Exercise details | Express every row below as a Markdown table with two columns, No. and Line. Number each line in order and leave out blank lines.

Materials provided |
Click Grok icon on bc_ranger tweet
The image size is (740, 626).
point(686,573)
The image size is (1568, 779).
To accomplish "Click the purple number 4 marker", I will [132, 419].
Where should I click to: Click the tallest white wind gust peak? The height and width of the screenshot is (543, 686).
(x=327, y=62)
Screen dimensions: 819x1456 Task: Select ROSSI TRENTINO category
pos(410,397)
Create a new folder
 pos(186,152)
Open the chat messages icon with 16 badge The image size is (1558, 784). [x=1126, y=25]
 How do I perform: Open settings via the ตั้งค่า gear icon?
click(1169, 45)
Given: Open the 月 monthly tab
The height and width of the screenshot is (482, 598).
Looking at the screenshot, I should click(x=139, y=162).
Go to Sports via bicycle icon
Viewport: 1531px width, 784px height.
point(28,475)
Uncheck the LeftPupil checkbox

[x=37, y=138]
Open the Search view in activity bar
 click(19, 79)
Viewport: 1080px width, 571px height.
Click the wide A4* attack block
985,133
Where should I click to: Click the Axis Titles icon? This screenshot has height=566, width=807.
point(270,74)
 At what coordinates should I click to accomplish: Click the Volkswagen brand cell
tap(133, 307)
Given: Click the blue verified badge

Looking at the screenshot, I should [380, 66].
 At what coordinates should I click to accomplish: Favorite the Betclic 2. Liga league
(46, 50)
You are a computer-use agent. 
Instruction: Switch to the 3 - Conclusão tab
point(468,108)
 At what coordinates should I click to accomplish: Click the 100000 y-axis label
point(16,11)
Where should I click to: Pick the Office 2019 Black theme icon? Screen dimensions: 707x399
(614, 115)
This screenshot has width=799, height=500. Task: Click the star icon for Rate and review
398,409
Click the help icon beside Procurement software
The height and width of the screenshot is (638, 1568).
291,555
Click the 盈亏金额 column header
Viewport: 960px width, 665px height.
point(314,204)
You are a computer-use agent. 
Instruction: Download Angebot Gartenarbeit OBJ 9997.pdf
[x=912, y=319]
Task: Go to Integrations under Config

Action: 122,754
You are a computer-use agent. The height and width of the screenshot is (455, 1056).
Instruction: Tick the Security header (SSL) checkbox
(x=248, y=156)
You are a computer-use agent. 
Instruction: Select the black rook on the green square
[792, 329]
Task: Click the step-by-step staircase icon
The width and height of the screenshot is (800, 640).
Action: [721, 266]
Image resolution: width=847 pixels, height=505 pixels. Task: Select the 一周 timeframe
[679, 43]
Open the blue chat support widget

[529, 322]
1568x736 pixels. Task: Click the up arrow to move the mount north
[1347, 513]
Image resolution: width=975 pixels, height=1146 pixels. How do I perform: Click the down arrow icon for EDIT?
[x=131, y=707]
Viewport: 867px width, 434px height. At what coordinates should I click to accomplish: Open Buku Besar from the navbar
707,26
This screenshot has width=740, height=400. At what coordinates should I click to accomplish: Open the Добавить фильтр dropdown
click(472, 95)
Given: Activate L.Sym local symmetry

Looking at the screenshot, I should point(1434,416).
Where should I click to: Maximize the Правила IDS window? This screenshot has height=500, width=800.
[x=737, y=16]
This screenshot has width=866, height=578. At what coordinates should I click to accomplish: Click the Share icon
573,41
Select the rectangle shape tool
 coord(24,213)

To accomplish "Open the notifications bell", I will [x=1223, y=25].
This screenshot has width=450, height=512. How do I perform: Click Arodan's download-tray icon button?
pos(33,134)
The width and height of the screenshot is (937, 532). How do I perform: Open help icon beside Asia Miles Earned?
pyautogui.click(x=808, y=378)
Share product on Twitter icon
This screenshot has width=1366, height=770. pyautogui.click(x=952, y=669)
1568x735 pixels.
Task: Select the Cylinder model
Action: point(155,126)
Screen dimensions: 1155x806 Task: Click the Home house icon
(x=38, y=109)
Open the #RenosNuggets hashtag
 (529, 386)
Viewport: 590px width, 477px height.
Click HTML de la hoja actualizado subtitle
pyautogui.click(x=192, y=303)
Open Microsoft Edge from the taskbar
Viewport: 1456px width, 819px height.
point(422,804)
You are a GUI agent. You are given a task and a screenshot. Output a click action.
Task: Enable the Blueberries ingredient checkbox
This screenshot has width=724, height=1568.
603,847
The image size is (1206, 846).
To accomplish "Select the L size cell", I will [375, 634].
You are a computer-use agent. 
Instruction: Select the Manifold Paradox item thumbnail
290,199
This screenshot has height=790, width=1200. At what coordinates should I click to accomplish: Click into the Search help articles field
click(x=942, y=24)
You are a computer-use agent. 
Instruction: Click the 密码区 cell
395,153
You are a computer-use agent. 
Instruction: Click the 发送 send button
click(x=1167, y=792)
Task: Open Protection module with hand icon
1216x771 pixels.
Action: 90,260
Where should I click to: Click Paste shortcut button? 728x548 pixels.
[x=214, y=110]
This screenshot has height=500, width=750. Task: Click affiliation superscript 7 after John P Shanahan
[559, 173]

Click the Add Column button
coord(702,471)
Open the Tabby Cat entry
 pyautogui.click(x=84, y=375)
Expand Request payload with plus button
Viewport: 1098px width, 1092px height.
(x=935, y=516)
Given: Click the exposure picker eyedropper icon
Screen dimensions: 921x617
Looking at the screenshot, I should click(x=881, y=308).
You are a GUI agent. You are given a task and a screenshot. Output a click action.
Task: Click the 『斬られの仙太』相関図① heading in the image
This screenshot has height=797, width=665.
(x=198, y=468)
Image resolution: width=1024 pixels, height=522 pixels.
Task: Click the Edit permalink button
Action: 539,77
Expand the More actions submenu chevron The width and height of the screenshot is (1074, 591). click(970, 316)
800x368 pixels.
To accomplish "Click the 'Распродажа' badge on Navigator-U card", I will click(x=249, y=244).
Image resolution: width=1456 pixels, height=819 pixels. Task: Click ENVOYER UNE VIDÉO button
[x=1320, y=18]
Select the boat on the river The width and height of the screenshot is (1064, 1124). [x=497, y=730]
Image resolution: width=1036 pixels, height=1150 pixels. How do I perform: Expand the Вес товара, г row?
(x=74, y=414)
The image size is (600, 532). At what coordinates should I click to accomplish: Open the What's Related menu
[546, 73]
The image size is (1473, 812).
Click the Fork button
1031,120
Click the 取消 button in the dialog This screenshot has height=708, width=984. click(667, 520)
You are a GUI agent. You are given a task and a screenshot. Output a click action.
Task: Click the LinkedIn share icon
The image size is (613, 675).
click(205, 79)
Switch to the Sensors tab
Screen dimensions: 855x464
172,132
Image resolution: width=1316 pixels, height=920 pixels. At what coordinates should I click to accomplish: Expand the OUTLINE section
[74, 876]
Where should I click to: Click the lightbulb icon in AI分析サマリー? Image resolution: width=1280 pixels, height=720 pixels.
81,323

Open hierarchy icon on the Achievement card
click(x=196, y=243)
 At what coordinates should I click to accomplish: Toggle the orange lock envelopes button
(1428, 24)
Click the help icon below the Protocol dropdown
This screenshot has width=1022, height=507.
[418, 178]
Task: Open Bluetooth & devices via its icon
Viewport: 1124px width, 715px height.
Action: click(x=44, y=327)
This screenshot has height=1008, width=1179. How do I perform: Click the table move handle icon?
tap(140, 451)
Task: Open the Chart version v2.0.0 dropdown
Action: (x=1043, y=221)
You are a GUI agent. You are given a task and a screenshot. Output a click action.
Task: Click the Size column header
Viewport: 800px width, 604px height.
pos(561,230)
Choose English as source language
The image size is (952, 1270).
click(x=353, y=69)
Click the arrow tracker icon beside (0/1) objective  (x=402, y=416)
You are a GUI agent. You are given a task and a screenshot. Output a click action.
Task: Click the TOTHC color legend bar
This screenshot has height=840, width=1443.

Exercise answer |
| No. | Line |
|---|---|
| 1 | Click Grok icon on bc_ranger tweet |
| 2 | The image size is (740, 626). |
| 3 | point(686,573) |
| 4 | The image size is (1568, 779). |
| 5 | To accomplish "Click the purple number 4 marker", I will [132, 419]. |
| 6 | Where should I click to: Click the tallest white wind gust peak? The height and width of the screenshot is (543, 686). |
| 7 | (x=327, y=62) |
| 8 | Screen dimensions: 819x1456 Task: Select ROSSI TRENTINO category |
| 9 | pos(410,397) |
| 10 | Create a new folder |
| 11 |  pos(186,152) |
| 12 | Open the chat messages icon with 16 badge The image size is (1558, 784). [x=1126, y=25] |
| 13 |  How do I perform: Open settings via the ตั้งค่า gear icon? |
| 14 | click(1169, 45) |
| 15 | Given: Open the 月 monthly tab |
| 16 | The height and width of the screenshot is (482, 598). |
| 17 | Looking at the screenshot, I should click(x=139, y=162). |
| 18 | Go to Sports via bicycle icon |
| 19 | Viewport: 1531px width, 784px height. |
| 20 | point(28,475) |
| 21 | Uncheck the LeftPupil checkbox |
| 22 | [x=37, y=138] |
| 23 | Open the Search view in activity bar |
| 24 |  click(19, 79) |
| 25 | Viewport: 1080px width, 571px height. |
| 26 | Click the wide A4* attack block |
| 27 | 985,133 |
| 28 | Where should I click to: Click the Axis Titles icon? This screenshot has height=566, width=807. |
| 29 | point(270,74) |
| 30 |  At what coordinates should I click to accomplish: Click the Volkswagen brand cell |
| 31 | tap(133, 307) |
| 32 | Given: Click the blue verified badge |
| 33 | Looking at the screenshot, I should [380, 66]. |
| 34 |  At what coordinates should I click to accomplish: Favorite the Betclic 2. Liga league |
| 35 | (46, 50) |
| 36 | You are a computer-use agent.  |
| 37 | Instruction: Switch to the 3 - Conclusão tab |
| 38 | point(468,108) |
| 39 |  At what coordinates should I click to accomplish: Click the 100000 y-axis label |
| 40 | point(16,11) |
| 41 | Where should I click to: Pick the Office 2019 Black theme icon? Screen dimensions: 707x399 |
| 42 | (614, 115) |
| 43 | This screenshot has width=799, height=500. Task: Click the star icon for Rate and review |
| 44 | 398,409 |
| 45 | Click the help icon beside Procurement software |
| 46 | The height and width of the screenshot is (638, 1568). |
| 47 | 291,555 |
| 48 | Click the 盈亏金额 column header |
| 49 | Viewport: 960px width, 665px height. |
| 50 | point(314,204) |
| 51 | You are a computer-use agent.  |
| 52 | Instruction: Download Angebot Gartenarbeit OBJ 9997.pdf |
| 53 | [x=912, y=319] |
| 54 | Task: Go to Integrations under Config |
| 55 | Action: 122,754 |
| 56 | You are a computer-use agent. The height and width of the screenshot is (455, 1056). |
| 57 | Instruction: Tick the Security header (SSL) checkbox |
| 58 | (x=248, y=156) |
| 59 | You are a computer-use agent.  |
| 60 | Instruction: Select the black rook on the green square |
| 61 | [792, 329] |
| 62 | Task: Click the step-by-step staircase icon |
| 63 | The width and height of the screenshot is (800, 640). |
| 64 | Action: [721, 266] |
| 65 | Image resolution: width=847 pixels, height=505 pixels. Task: Select the 一周 timeframe |
| 66 | [679, 43] |
| 67 | Open the blue chat support widget |
| 68 | [529, 322] |
| 69 | 1568x736 pixels. Task: Click the up arrow to move the mount north |
| 70 | [1347, 513] |
| 71 | Image resolution: width=975 pixels, height=1146 pixels. How do I perform: Click the down arrow icon for EDIT? |
| 72 | [x=131, y=707] |
| 73 | Viewport: 867px width, 434px height. At what coordinates should I click to accomplish: Open Buku Besar from the navbar |
| 74 | 707,26 |
| 75 | This screenshot has width=740, height=400. At what coordinates should I click to accomplish: Open the Добавить фильтр dropdown |
| 76 | click(472, 95) |
| 77 | Given: Activate L.Sym local symmetry |
| 78 | Looking at the screenshot, I should point(1434,416). |
| 79 | Where should I click to: Maximize the Правила IDS window? This screenshot has height=500, width=800. |
| 80 | [x=737, y=16] |
| 81 | This screenshot has width=866, height=578. At what coordinates should I click to accomplish: Click the Share icon |
| 82 | 573,41 |
| 83 | Select the rectangle shape tool |
| 84 |  coord(24,213) |
| 85 | To accomplish "Open the notifications bell", I will [x=1223, y=25]. |
| 86 | This screenshot has width=450, height=512. How do I perform: Click Arodan's download-tray icon button? |
| 87 | pos(33,134) |
| 88 | The width and height of the screenshot is (937, 532). How do I perform: Open help icon beside Asia Miles Earned? |
| 89 | pyautogui.click(x=808, y=378) |
| 90 | Share product on Twitter icon |
| 91 | This screenshot has width=1366, height=770. pyautogui.click(x=952, y=669) |
| 92 | 1568x735 pixels. |
| 93 | Task: Select the Cylinder model |
| 94 | Action: point(155,126) |
| 95 | Screen dimensions: 1155x806 Task: Click the Home house icon |
| 96 | (x=38, y=109) |
| 97 | Open the #RenosNuggets hashtag |
| 98 |  (529, 386) |
| 99 | Viewport: 590px width, 477px height. |
| 100 | Click HTML de la hoja actualizado subtitle |
| 101 | pyautogui.click(x=192, y=303) |
| 102 | Open Microsoft Edge from the taskbar |
| 103 | Viewport: 1456px width, 819px height. |
| 104 | point(422,804) |
| 105 | You are a GUI agent. You are given a task and a screenshot. Output a click action. |
| 106 | Task: Enable the Blueberries ingredient checkbox |
| 107 | This screenshot has width=724, height=1568. |
| 108 | 603,847 |
| 109 | The image size is (1206, 846). |
| 110 | To accomplish "Select the L size cell", I will [375, 634]. |
| 111 | You are a computer-use agent.  |
| 112 | Instruction: Select the Manifold Paradox item thumbnail |
| 113 | 290,199 |
| 114 | This screenshot has height=790, width=1200. At what coordinates should I click to accomplish: Click into the Search help articles field |
| 115 | click(x=942, y=24) |
| 116 | You are a computer-use agent.  |
| 117 | Instruction: Click the 密码区 cell |
| 118 | 395,153 |
| 119 | You are a computer-use agent.  |
| 120 | Instruction: Click the 发送 send button |
| 121 | click(x=1167, y=792) |
| 122 | Task: Open Protection module with hand icon |
| 123 | 1216x771 pixels. |
| 124 | Action: 90,260 |
| 125 | Where should I click to: Click Paste shortcut button? 728x548 pixels. |
| 126 | [x=214, y=110] |
| 127 | This screenshot has height=500, width=750. Task: Click affiliation superscript 7 after John P Shanahan |
| 128 | [559, 173] |
| 129 | Click the Add Column button |
| 130 | coord(702,471) |
| 131 | Open the Tabby Cat entry |
| 132 |  pyautogui.click(x=84, y=375) |
| 133 | Expand Request payload with plus button |
| 134 | Viewport: 1098px width, 1092px height. |
| 135 | (x=935, y=516) |
| 136 | Given: Click the exposure picker eyedropper icon |
| 137 | Screen dimensions: 921x617 |
| 138 | Looking at the screenshot, I should click(x=881, y=308). |
| 139 | You are a GUI agent. You are given a task and a screenshot. Output a click action. |
| 140 | Task: Click the 『斬られの仙太』相関図① heading in the image |
| 141 | This screenshot has height=797, width=665. |
| 142 | (x=198, y=468) |
| 143 | Image resolution: width=1024 pixels, height=522 pixels. |
| 144 | Task: Click the Edit permalink button |
| 145 | Action: 539,77 |
| 146 | Expand the More actions submenu chevron The width and height of the screenshot is (1074, 591). click(970, 316) |
| 147 | 800x368 pixels. |
| 148 | To accomplish "Click the 'Распродажа' badge on Navigator-U card", I will click(x=249, y=244). |
| 149 | Image resolution: width=1456 pixels, height=819 pixels. Task: Click ENVOYER UNE VIDÉO button |
| 150 | [x=1320, y=18] |
| 151 | Select the boat on the river The width and height of the screenshot is (1064, 1124). [x=497, y=730] |
| 152 | Image resolution: width=1036 pixels, height=1150 pixels. How do I perform: Expand the Вес товара, г row? |
| 153 | (x=74, y=414) |
| 154 | The image size is (600, 532). At what coordinates should I click to accomplish: Open the What's Related menu |
| 155 | [546, 73] |
| 156 | The image size is (1473, 812). |
| 157 | Click the Fork button |
| 158 | 1031,120 |
| 159 | Click the 取消 button in the dialog This screenshot has height=708, width=984. click(667, 520) |
| 160 | You are a GUI agent. You are given a task and a screenshot. Output a click action. |
| 161 | Task: Click the LinkedIn share icon |
| 162 | The image size is (613, 675). |
| 163 | click(205, 79) |
| 164 | Switch to the Sensors tab |
| 165 | Screen dimensions: 855x464 |
| 166 | 172,132 |
| 167 | Image resolution: width=1316 pixels, height=920 pixels. At what coordinates should I click to accomplish: Expand the OUTLINE section |
| 168 | [74, 876] |
| 169 | Where should I click to: Click the lightbulb icon in AI分析サマリー? Image resolution: width=1280 pixels, height=720 pixels. |
| 170 | 81,323 |
| 171 | Open hierarchy icon on the Achievement card |
| 172 | click(x=196, y=243) |
| 173 |  At what coordinates should I click to accomplish: Toggle the orange lock envelopes button |
| 174 | (1428, 24) |
| 175 | Click the help icon below the Protocol dropdown |
| 176 | This screenshot has width=1022, height=507. |
| 177 | [418, 178] |
| 178 | Task: Open Bluetooth & devices via its icon |
| 179 | Viewport: 1124px width, 715px height. |
| 180 | Action: click(x=44, y=327) |
| 181 | This screenshot has height=1008, width=1179. How do I perform: Click the table move handle icon? |
| 182 | tap(140, 451) |
| 183 | Task: Open the Chart version v2.0.0 dropdown |
| 184 | Action: (x=1043, y=221) |
| 185 | You are a GUI agent. You are given a task and a screenshot. Output a click action. |
| 186 | Task: Click the Size column header |
| 187 | Viewport: 800px width, 604px height. |
| 188 | pos(561,230) |
| 189 | Choose English as source language |
| 190 | The image size is (952, 1270). |
| 191 | click(x=353, y=69) |
| 192 | Click the arrow tracker icon beside (0/1) objective  (x=402, y=416) |
| 193 | You are a GUI agent. You are given a task and a screenshot. Output a click action. |
| 194 | Task: Click the TOTHC color legend bar |
| 195 | This screenshot has height=840, width=1443. |